There are, too, ten-ruble banknotes from the short-lived “commisariat of Transcaucasia”, printed in Russian on one side and in the Armenian, Georgian, and Azeri languages on the reverse. Azeri was in those days written in Arabic script and so it appears on the note. More interesting is a large poster in the Tartar language (printed in 1919 in both Arabic script and in Cyrillic) depicting a horsemen leading a band of warriors and holding a red flag bearing a half moon and a star. “To Muslim comrades,” it announces, “the enemies of the working people are crushing your freedom and you alone can defend your lands, only Soviet power will give you …your mountains… Join the Muslim cavalry regiments…All under the red star.”

I’m not sure what the Tartar Muslims thought of their half-moon under the Red Star of Bolshevism but there are photographs of soldiers in a Muslim village in eastern Anatolia paying homage to the earlier 1905 Russian revolution and a bright snapshot of Red Cross nurse Nino Djordjadze mounted on a camel. Her name is Georgian but she was born in Tiflis (now Tbilisi) in Georgia.

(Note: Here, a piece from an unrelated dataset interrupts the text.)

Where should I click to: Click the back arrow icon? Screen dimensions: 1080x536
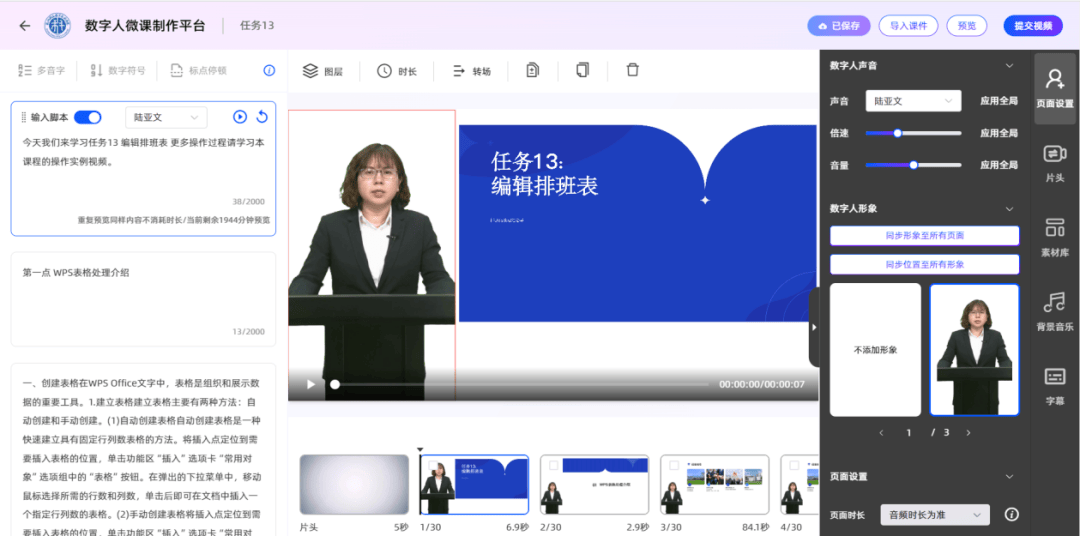point(25,26)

For the Muslim republics of the future Soviet Union – and for the short-lived Armenian republic – there would, of course, be no freedom and Soviet power brought them the same purges and executions as the rest of the USSR which inherited the Russian empire. The Communists tended to feel more at home with the Christian than the Muslim religion, because – so an ex-Soviet citizen told me – Jesus was the son of a working class carpenter while the Prophet Mohamed was a bourgeois businessman. Nowadays, Russia has been busy killing Muslim fighters (“terrorists”) in Syria, some of them descendants, no doubt, of the Tartar horseman supposedly carrying that red flag 98 years ago.